I concentrated on their conversation and listened to Luuk. “….. the attacks are very short and stormy and it is usually over within an hour: who can be out of breath for a long time? It is actually a prolonged „last breath‟, which is why my doctor speaks of an exercise in dying: one day my breathing really does what she has tried so many times. Now it's over for now, but I'm not like the man who thinks he's won his case the moment it's adjourned."

Michel crowed with pleasure at this striking comparison and stated that we all go for the ax and that this is not bad at all, but very good. He believed that we were in the right place in Thailand because if you had enough time to live you would automatically become a Buddhist: our body gradually detaches itself from all kinds of physical pleasures and the candle gradually goes out.

“After Pattaya there is nothing left: whether you are homosexual, heterosexual or both, Pattaya is the destination of the last chance, after which you have no choice but to renounce desire. I have now understood death; I don't think he will hurt me much. I have known hatred, contempt, decay and various other things, even momentary moments of love. Nothing of me will live on, nor do I deserve it: I have been a mediocre individual in every way.”

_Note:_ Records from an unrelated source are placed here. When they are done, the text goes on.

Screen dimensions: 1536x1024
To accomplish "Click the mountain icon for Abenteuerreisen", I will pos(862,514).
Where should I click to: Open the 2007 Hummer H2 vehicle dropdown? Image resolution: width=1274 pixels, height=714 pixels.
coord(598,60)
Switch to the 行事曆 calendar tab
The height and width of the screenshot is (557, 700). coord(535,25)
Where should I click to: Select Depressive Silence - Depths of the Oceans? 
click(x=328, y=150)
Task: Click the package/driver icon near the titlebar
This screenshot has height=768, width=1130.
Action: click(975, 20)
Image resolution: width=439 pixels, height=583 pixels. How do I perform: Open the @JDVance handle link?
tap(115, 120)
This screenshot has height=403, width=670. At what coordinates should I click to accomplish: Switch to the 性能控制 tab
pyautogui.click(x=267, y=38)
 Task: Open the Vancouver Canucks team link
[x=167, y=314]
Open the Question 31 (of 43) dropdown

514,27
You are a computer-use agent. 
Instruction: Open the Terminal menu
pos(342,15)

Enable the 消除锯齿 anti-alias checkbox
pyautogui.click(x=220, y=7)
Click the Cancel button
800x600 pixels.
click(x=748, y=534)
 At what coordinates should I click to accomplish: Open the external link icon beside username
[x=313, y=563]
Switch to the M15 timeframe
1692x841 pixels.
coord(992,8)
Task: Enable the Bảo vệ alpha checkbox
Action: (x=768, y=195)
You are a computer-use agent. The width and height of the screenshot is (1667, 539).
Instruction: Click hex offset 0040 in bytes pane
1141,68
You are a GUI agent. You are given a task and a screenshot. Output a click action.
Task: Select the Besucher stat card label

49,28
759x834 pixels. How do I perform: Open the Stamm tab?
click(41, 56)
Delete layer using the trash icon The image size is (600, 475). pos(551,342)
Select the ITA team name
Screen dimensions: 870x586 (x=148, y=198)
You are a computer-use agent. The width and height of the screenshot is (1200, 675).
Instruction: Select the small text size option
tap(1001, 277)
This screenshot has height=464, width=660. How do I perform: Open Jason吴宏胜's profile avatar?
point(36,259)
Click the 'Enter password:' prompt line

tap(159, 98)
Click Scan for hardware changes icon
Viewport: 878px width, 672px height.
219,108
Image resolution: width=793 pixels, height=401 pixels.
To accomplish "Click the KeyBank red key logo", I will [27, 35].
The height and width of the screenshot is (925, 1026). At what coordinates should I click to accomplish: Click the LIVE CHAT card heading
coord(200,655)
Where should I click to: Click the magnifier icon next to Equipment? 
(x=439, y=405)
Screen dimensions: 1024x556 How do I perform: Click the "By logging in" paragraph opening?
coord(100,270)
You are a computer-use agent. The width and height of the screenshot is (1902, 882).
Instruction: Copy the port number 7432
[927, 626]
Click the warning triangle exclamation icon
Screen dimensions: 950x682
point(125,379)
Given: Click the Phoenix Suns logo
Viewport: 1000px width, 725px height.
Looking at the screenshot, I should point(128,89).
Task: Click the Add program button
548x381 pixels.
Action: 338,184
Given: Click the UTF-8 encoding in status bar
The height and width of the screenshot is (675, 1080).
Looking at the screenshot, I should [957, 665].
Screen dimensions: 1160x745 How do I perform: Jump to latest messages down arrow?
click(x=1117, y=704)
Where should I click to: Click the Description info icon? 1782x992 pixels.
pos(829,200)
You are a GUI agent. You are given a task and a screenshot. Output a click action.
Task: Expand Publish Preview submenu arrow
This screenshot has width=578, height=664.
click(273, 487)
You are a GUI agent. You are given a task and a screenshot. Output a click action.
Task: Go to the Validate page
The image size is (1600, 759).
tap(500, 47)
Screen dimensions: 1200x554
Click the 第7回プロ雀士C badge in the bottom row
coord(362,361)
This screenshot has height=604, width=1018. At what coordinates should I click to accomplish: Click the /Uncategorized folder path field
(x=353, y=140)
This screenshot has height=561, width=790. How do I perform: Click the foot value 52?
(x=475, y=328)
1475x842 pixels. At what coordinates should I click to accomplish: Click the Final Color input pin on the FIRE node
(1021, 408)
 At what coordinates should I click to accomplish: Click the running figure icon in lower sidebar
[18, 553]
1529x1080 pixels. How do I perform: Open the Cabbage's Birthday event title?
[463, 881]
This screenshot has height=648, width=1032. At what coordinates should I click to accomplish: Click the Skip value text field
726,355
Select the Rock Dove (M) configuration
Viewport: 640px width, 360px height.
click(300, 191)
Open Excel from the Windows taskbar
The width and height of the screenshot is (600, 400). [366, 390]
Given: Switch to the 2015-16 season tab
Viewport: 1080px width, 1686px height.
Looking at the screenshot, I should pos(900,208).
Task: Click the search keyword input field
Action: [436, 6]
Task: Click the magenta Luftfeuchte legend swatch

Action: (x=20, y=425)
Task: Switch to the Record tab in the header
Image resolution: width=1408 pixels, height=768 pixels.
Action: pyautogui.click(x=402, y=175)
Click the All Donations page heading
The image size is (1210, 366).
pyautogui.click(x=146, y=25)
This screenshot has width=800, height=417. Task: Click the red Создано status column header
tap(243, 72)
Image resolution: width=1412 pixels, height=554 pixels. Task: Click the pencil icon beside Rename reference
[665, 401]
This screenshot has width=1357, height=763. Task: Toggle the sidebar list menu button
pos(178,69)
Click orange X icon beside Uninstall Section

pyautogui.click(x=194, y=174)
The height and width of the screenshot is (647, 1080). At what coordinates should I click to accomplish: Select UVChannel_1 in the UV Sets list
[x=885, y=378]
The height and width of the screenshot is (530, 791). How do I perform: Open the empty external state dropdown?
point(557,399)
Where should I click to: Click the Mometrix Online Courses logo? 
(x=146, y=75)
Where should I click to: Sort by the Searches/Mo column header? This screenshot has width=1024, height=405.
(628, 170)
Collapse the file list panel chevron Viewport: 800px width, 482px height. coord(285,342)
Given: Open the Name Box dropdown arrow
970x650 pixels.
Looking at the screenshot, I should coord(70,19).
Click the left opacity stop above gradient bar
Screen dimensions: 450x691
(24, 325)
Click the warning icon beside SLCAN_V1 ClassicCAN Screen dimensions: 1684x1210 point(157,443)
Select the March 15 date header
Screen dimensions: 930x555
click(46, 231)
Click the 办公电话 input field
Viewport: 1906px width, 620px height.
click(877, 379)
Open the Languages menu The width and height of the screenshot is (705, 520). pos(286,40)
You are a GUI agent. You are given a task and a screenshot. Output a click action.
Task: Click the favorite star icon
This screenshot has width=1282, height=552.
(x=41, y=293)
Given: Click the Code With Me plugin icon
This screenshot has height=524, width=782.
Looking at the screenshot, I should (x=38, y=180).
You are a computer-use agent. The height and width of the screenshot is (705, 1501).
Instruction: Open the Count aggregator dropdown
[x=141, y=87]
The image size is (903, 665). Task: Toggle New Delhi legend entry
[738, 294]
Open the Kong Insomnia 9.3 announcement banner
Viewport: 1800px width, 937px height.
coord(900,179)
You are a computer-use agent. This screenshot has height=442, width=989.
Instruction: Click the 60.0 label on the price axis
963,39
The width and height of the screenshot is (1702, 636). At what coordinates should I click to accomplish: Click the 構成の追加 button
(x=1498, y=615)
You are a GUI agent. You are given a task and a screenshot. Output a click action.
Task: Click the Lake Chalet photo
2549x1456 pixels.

We paused for a while to let this self-disclosure sink in, and then Simon resumed the conversation: “But most people are still very afraid of dying, let alone being dead. Are you not bothered by that thought?"

"Well, that doesn't bother me at all." Luke explained. “That is exactly where we so often go wrong: we assume that death follows us, when it has both preceded and will follow. All that was before our time is dead and what does it matter whether you do not begin or cease if the result is the same in both cases: 0 not being.

I ask you: if someone says that a lamp is worse off when it is extinguished than before it was lit, isn't that stupid? We too are kindled and extinguished; in the meantime we experience something, but there is deep peace at both ends.”

Luke, you are absolutely right. My favorite philosopher says somewhere that he cannot understand why people are afraid of death, of non-existence, when the gaping hole of the billions of years before their birth does not seem to frighten them at all. I was very touched by this profound wisdom. And you figured that out all by yourself a long time ago! I think it's beautiful and I want to raise a glass with you."

Simon raised the glass and we sounded solemn, deeply detached and edified by this unfathomably deep insight. I briefly considered trying to answer the question if of When to resuscitate, but I realized in time that this serious conversation had reached its conclusion. We also talked about the fun sides of life in Thailand, but that's a completely different story.

PS Statements by Luuk taken from: Seneca, – Learning to die. Letters to Lucilius; statements by Michel taken from: Michel Houellebecq, – Platform. In the middle of the world.

1 thought on “Squirm about breathlessness: to be or not to be”

  1. Luc says up

    Interesting theory.
    I see life as a succession of memories, it is nothing more than this.
    A scrapbook that wasn't there before you were born and won't be there after you die.